IMPERIAL SAND DUNES The man at the wheel of a roaring dune buggy rips a swirling trail over the desolate landscape on a morning ride. He veers to the south, and then whips back.
That prompts U.S. Border Patrol agent Danielle Suarez to pull him over and give him a warning. The dune rider doesn't know it, but he just crossed into Mexico and back.
Here, along a five-mile stretch of constantly shifting sands, the border is invisible. It's an opportunity for drug smugglers to slip over the line and mix with the off-roading crowd and a challenge for the agents trying to spot them.
At one point, the international line sits just a half-mile south of Interstate 8, the main link between San Diego and Phoenix.
The Imperial Sand Dunes, a desolate desert expanse, is a giant playground for all-terrain vehicle enthusiasts. On busy weekends between fall and spring, when the temperatures are tolerable, ATV riders, dune buggy fans and campers in motor homes swarm over the sands. A holiday weekend can draw close to 200,000 people. "It's so easy for them (smugglers) to blend in, looking for a way to get onto I-8," Suarez says as she meanders the hills in a pickup truck. "There's really nothing separating the two countries."
The southern edge of the dunes, the Buttercup Dunes, is remote enough to have served as a film location for parts of "Star Wars: Return of the Jedi."

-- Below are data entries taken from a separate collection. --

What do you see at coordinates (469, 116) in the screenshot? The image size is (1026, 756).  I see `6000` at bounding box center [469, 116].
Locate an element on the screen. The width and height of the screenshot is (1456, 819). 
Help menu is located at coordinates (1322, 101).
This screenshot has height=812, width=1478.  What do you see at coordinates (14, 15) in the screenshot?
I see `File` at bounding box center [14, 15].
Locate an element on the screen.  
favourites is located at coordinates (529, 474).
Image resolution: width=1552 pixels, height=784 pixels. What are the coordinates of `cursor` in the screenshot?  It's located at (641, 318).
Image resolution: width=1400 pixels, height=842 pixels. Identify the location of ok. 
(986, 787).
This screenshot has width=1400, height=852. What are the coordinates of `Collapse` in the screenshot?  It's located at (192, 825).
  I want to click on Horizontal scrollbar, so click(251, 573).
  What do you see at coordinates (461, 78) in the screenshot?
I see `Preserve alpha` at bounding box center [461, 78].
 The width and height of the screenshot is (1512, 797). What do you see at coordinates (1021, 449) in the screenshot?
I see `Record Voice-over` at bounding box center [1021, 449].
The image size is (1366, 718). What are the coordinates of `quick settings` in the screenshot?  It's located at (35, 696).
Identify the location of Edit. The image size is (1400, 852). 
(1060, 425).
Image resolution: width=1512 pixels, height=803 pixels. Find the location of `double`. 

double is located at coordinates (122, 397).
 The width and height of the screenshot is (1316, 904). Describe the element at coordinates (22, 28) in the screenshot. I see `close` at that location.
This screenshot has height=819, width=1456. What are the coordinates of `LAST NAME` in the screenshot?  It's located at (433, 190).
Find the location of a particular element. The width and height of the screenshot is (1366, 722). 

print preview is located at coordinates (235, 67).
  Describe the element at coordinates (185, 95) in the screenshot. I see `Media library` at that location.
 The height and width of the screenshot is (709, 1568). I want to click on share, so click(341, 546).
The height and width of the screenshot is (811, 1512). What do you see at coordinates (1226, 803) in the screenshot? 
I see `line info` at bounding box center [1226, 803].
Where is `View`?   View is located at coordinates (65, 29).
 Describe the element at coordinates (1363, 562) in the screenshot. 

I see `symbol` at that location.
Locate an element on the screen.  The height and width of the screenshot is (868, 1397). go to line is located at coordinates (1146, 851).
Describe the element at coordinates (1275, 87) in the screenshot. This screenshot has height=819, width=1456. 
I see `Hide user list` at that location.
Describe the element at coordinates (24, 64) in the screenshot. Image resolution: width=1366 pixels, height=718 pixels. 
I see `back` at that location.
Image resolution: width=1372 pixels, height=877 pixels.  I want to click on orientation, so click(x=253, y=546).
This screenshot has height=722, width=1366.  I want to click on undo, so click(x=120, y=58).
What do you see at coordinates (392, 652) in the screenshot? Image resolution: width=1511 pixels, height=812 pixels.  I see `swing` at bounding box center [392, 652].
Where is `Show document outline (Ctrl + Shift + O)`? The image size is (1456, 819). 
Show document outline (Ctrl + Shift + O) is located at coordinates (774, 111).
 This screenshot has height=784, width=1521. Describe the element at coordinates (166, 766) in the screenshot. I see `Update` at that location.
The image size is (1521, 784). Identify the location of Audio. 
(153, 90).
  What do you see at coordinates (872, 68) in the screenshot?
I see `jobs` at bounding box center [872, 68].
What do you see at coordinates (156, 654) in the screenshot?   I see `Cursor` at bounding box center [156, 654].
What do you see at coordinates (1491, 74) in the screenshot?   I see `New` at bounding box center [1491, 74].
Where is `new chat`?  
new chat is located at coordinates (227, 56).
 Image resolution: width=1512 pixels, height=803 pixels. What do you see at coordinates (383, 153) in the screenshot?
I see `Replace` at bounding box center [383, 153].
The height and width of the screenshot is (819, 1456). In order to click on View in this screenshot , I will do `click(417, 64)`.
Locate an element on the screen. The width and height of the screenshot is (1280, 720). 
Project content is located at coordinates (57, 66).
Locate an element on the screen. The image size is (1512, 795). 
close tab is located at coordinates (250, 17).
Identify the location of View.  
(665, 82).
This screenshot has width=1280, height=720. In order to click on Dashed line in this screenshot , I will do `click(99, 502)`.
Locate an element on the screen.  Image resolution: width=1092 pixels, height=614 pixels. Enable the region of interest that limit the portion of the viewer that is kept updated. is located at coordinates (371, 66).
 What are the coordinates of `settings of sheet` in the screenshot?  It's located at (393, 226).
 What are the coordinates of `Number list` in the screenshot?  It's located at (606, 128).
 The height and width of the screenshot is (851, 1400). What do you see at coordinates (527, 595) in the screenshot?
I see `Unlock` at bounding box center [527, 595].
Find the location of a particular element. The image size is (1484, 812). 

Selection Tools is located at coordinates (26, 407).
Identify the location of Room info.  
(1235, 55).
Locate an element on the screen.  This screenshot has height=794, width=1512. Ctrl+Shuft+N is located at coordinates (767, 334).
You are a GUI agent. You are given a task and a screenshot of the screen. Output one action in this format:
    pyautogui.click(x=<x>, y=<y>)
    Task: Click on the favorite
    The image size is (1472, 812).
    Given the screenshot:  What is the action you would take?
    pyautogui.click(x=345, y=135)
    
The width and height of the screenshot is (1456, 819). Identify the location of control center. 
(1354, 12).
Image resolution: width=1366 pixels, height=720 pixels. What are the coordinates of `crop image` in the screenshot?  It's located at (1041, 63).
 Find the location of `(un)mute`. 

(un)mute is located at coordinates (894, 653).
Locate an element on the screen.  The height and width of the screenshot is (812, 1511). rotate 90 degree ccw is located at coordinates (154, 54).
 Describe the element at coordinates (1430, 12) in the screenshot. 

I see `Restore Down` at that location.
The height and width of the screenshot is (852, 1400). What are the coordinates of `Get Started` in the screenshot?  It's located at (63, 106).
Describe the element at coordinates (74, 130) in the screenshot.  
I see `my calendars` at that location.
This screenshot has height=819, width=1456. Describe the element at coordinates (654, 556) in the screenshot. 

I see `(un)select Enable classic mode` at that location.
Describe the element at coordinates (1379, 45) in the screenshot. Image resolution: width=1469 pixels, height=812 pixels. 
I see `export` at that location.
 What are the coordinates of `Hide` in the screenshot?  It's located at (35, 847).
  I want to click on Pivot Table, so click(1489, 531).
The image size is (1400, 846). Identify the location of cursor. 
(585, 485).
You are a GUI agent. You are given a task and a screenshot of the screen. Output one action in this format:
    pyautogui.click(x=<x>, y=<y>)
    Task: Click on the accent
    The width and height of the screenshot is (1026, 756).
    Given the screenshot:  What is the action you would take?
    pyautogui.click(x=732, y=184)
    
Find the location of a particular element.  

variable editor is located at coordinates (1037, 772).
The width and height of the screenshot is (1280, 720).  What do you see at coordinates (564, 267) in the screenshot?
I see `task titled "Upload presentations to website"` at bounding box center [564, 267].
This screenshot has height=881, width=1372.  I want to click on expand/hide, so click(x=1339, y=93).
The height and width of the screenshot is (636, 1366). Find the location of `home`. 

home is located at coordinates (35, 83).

The only marking for the international border: a couple of concrete obelisks about 15 feet high.
Since late February, there have been seven drug busts along the dunes, and a string of others before that. Federal agents have yet to uncover any elaborate criminal enterprise, but the arrests show how the dunes are being used to funnel dope into the United States. Marijuana smugglers appear to have used Buttercup since about 1999, said Ricardo Sandoval, special agent in charge of the Homeland Security Department's Immigration and Customs Enforcement bureau in El Centro, about 35 miles west of the dunes. He declined to elaborate.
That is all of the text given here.